» **GOAL OF THE EXERCISE**: Print the whole listing below exactly as given, pictures excluded.

** RECORDS FOR THE TASK follows **

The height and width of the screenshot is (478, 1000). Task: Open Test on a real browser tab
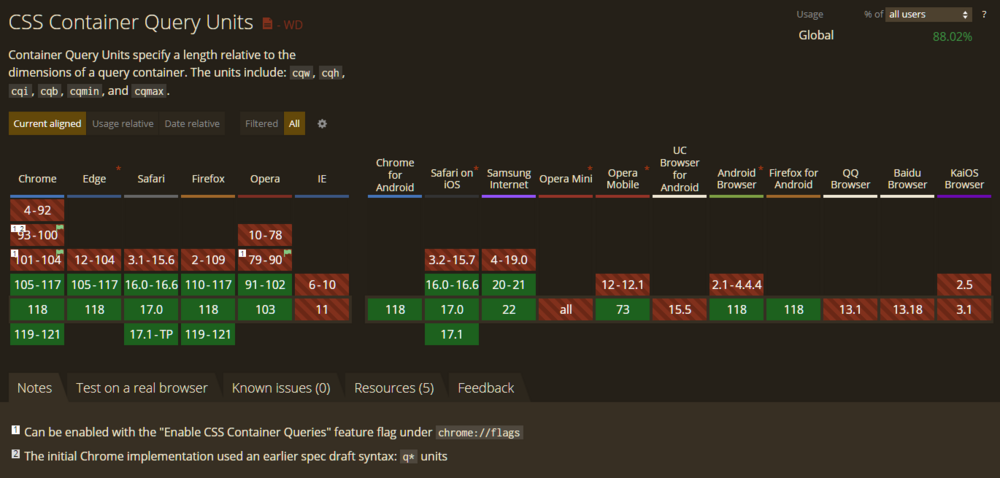tap(141, 388)
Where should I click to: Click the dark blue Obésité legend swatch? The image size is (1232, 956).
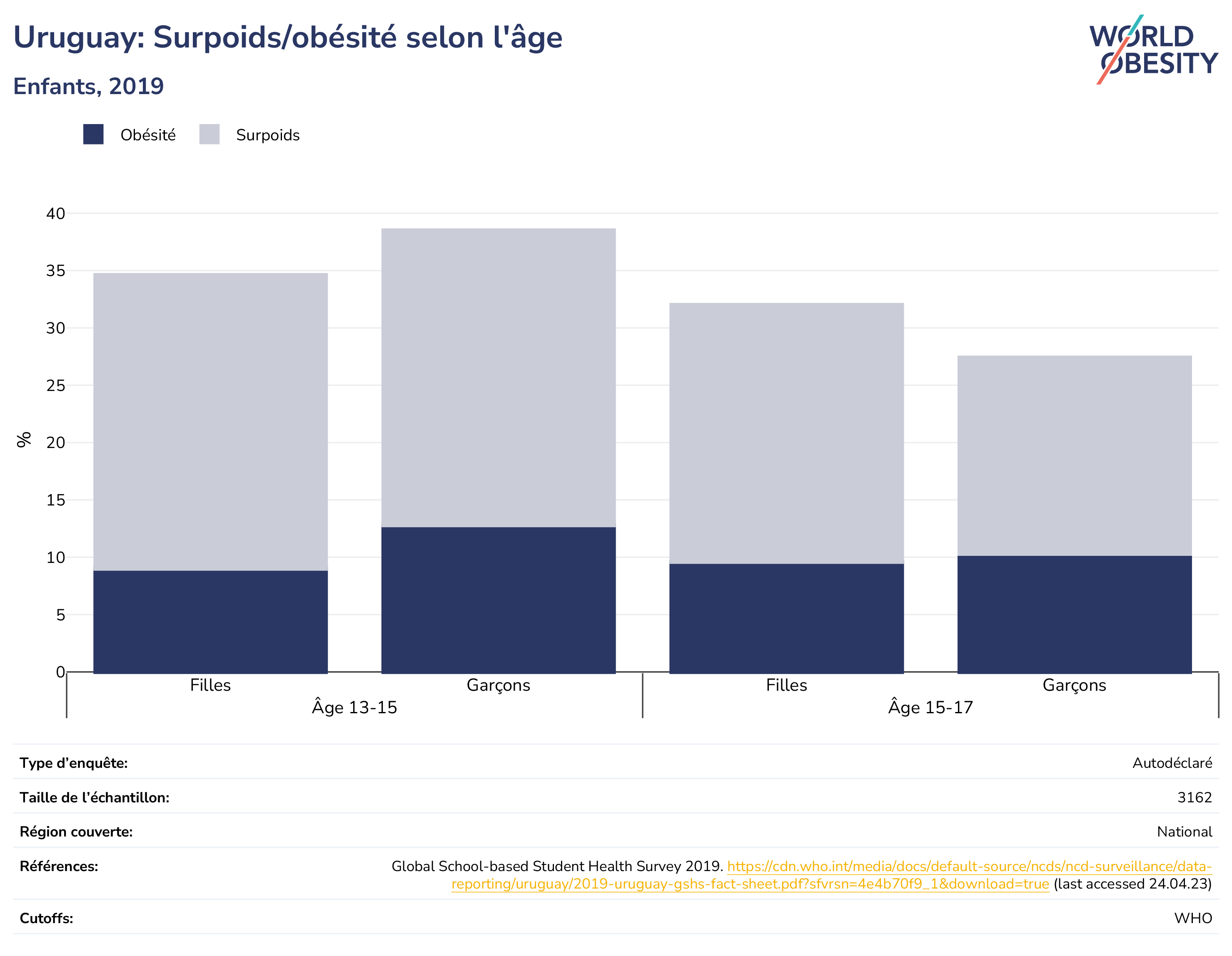pos(93,134)
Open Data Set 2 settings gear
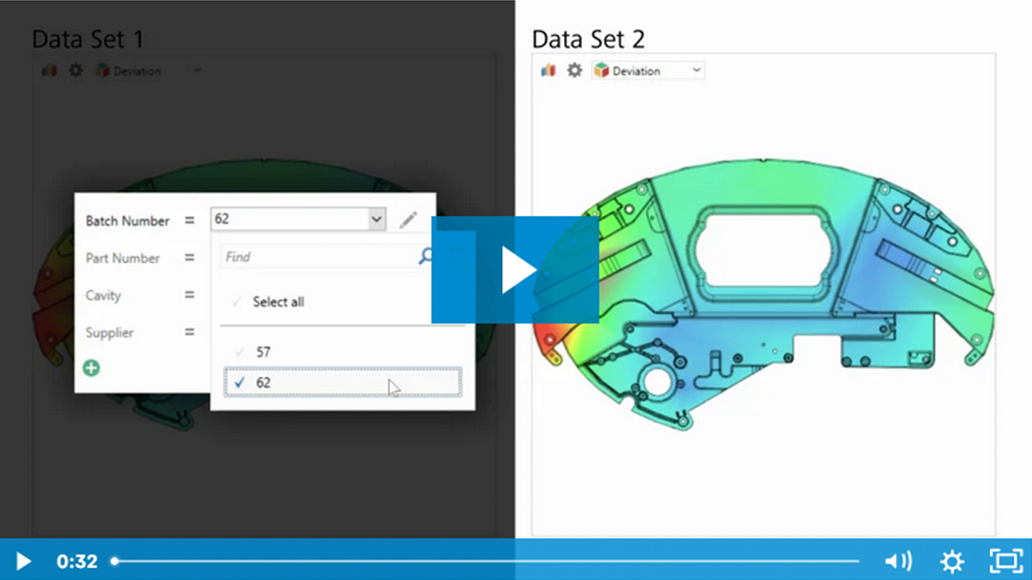The image size is (1032, 580). (x=574, y=71)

** End of RECORDS FOR THE TASK **

» **EXERCISE SOLUTION**:
The height and width of the screenshot is (478, 1000). Task: Open Test on a real browser tab
tap(141, 388)
Where should I click to: Click the dark blue Obésité legend swatch? The image size is (1232, 956).
pos(93,134)
Open Data Set 2 settings gear
The image size is (1032, 580). (x=574, y=71)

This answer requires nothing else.